- **Verilen Metin**:
....................
İstanbul 7. Asliye Ceza Mahkemesi, Ekrem İmamoğlu hakkında 2 yıl 7 ay 15 gün mahkumiyet verdi.
İBB Başkanı Ekrem İmamoğlu hakkında YSK başkanı ve üyelerine hakaret ettiği iddiasıyla siyasi yasak ve hapis cezası istenen davanın 4. duruşması bugün görüldü. İmamoğlu’na 2 yıl 7 ay hapis cezası verildi.
İstanbul Büyükşehir Belediye (İBB) Başkanı Ekrem İmamoğlu’nun Yüksek Seçim Kurulu (YSK) üyelerine hakaret ettiği iddiasıyla hakkında açılan davanın dördüncü duruşması bugün İstanbul Kartal’daki Anadolu Adliyesi’nde görüldü. İmamoğlu’na dört yıl bir aya kadar hapis cezası verilmesi ve Türk Ceza Kanunu’nun (TCK) ‘siyasi yasak’ içeren 53’üncü maddesinin de uygulanmasını istenen davada hakim, avukatların tüm taleplerini süreyi uzatmaya yönelik olduğu gerekçesiyle reddetti.
Mahkeme, Ekrem İmamoğlu’nu 2 yıl 7 ay hapis cezası verdi. Mahkeme, İmamoğlu hakkında TCK’nin “Belli hakları kullanmaktan yoksun bırakılma” konusunu içeren 53. maddesinin uygulanmasına da hükmetti. Eğer karar temyizde kesinleşirse Ekrem İmamoğlu belediye başkanlığından alınacak.
....................
- **Alıştırma**:
İmamoğlu davasıyla ilgili haberde "İBB Başkanı Ekrem" sözleriyle başlayan yerden "olduğu gerekçesiyle reddetti." sözlerine kadar ne varsa hiç değiştirmeden kopyala.

- **Veri İçeriği**:
....................
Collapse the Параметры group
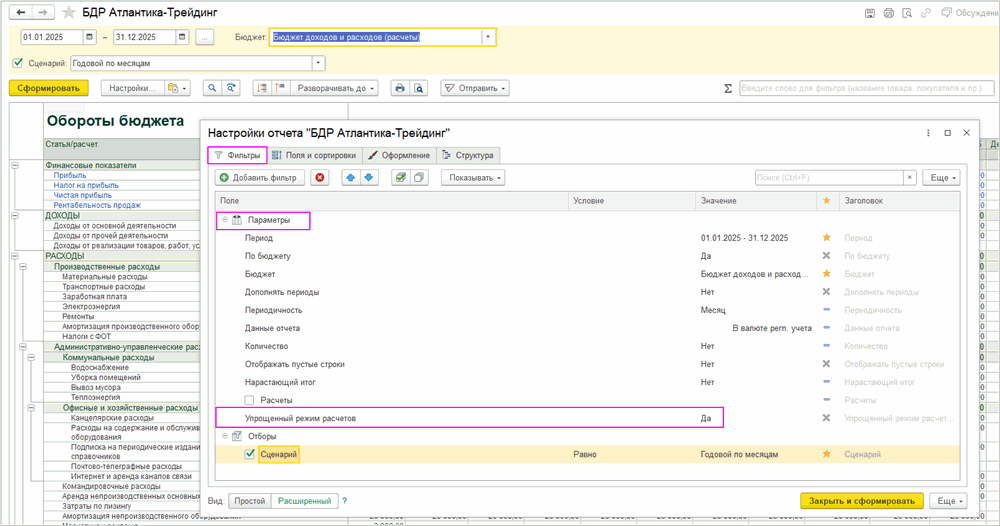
....................
- **Çözüm**:
İBB Başkanı Ekrem İmamoğlu hakkında YSK başkanı ve üyelerine hakaret ettiği iddiasıyla siyasi yasak ve hapis cezası istenen davanın 4. duruşması bugün görüldü. İmamoğlu’na 2 yıl 7 ay hapis cezası verildi.
İstanbul Büyükşehir Belediye (İBB) Başkanı Ekrem İmamoğlu’nun Yüksek Seçim Kurulu (YSK) üyelerine hakaret ettiği iddiasıyla hakkında açılan davanın dördüncü duruşması bugün İstanbul Kartal’daki Anadolu Adliyesi’nde görüldü. İmamoğlu’na dört yıl bir aya kadar hapis cezası verilmesi ve Türk Ceza Kanunu’nun (TCK) ‘siyasi yasak’ içeren 53’üncü maddesinin de uygulanmasını istenen davada hakim, avukatların tüm taleplerini süreyi uzatmaya yönelik olduğu gerekçesiyle reddetti.